Home equity loans and lines of credit: Consider the pros & cons

 

It's a simple calculation. Deduct the outstanding balance on your mortgage from your home's market value. The difference is home equity. For example, if your house is worth $300,000 and your outstanding mortgage (including any other liens tied to the property) is $200,000, your home equity is $100,000. And as lenders are quick to point out, that equity represents a ready source of cash. It can be used to pay for emergencies, home improvement projects, debt consolidation, tuition payments, even a cruise in the Bahamas.

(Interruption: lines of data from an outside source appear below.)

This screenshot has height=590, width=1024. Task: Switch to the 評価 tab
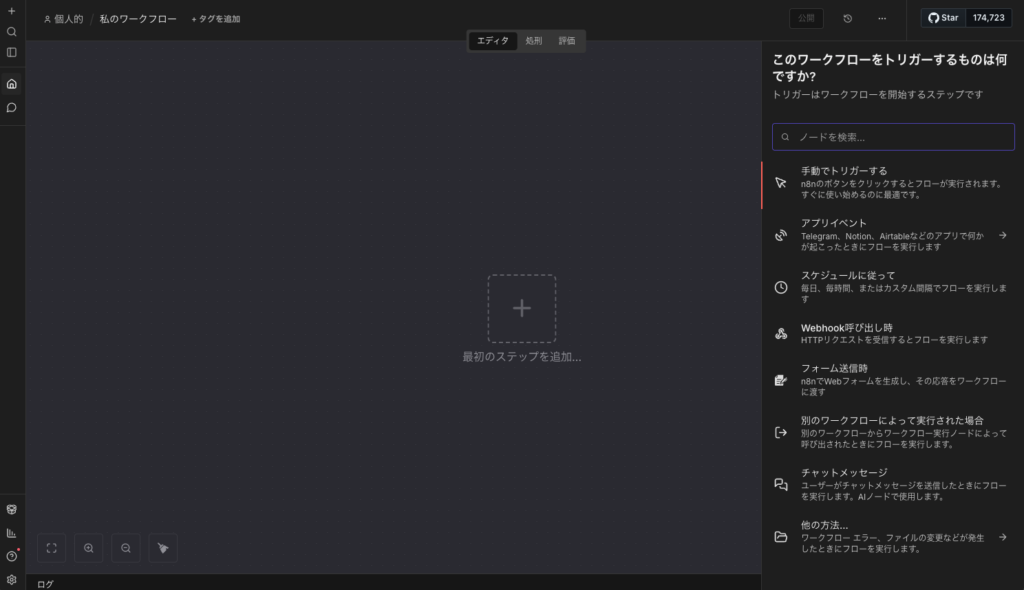[x=567, y=41]
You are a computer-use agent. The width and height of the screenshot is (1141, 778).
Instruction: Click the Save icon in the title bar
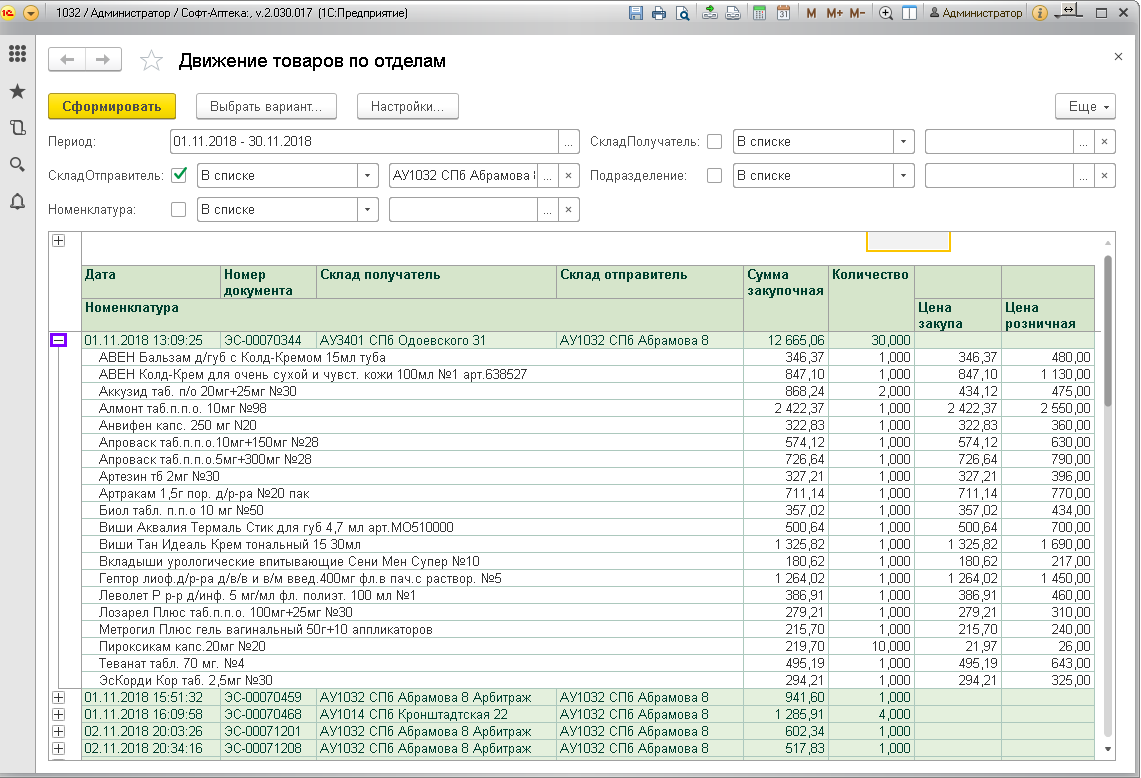click(x=636, y=13)
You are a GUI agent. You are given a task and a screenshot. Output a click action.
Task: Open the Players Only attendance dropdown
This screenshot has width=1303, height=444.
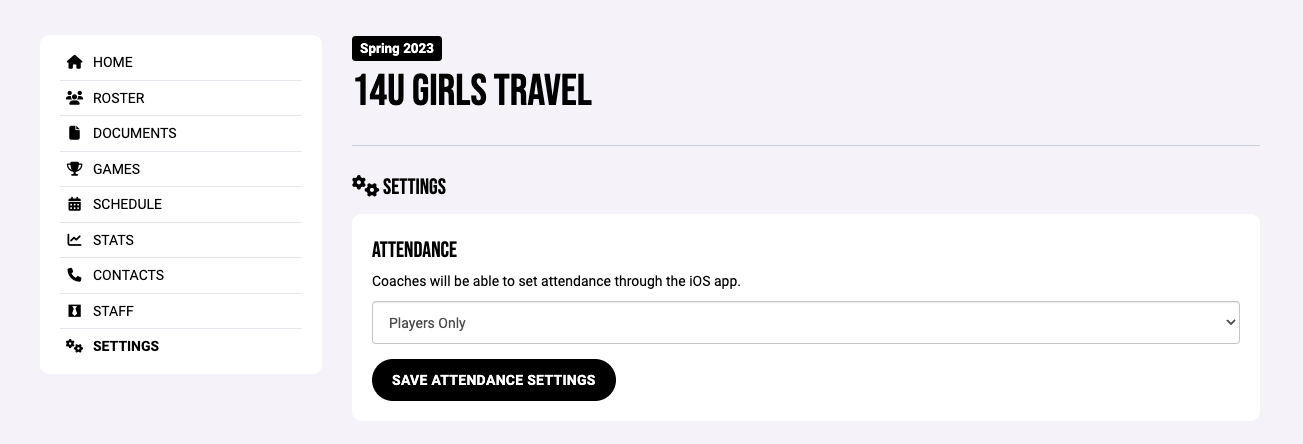806,323
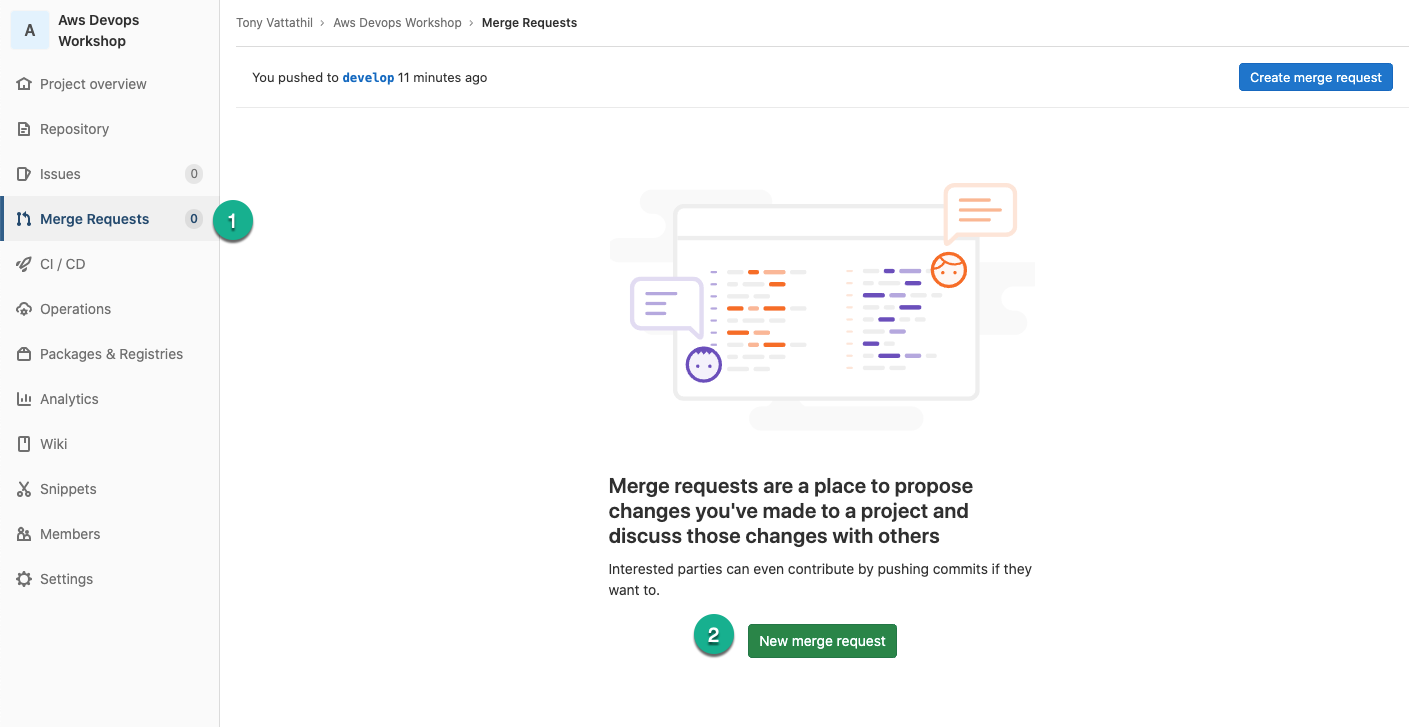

The two main vehicles for tapping your home's equity are home equity loans (HELs) and home equity lines of credits (HELOCs). With a HEL, you get the loan proceeds in a lump sum and establish payment terms (loan amount, payoff period, and interest rate). In that sense, a HEL is similar to an automobile or consumer loan. A HELOC, on the other hand, acts more like a credit card. The lender establishes a limit against which you may borrow, and the interest rate tends to be variable.
Before using the equity in your home to bolster your bank account or pay off high-interest debt, consider the following:

  • A home equity loan is best used for a one-time goal, such as remodeling a kitchen. Using the proceeds for a project that increases the home's value may even pay for itself in the long run. A home equity loan provides the security of a fixed monthly payment, a stable interest rate, and a definite term (typically ten to fifteen years), making it a good choice for planning purposes. On the other hand, if your income suddenly dries up or your home's market value drops, you're still on the hook to make those payments.
  • Home equity lines of credit provide more flexibility, making them useful for, say, a remodeling project to be completed over an extended period of time. You take on only as much debt as needed to complete the next step in the process. On the other hand, a line of credit's variable interest rate makes it more risky when rates are climbing. And like a credit card account, a line of credit is easy to abuse.
The decision to tap your home's equity using either of these vehicles will depend, to some extent, on your tolerance for risk. Remember, if you fail to make the required payments, your house is on the line.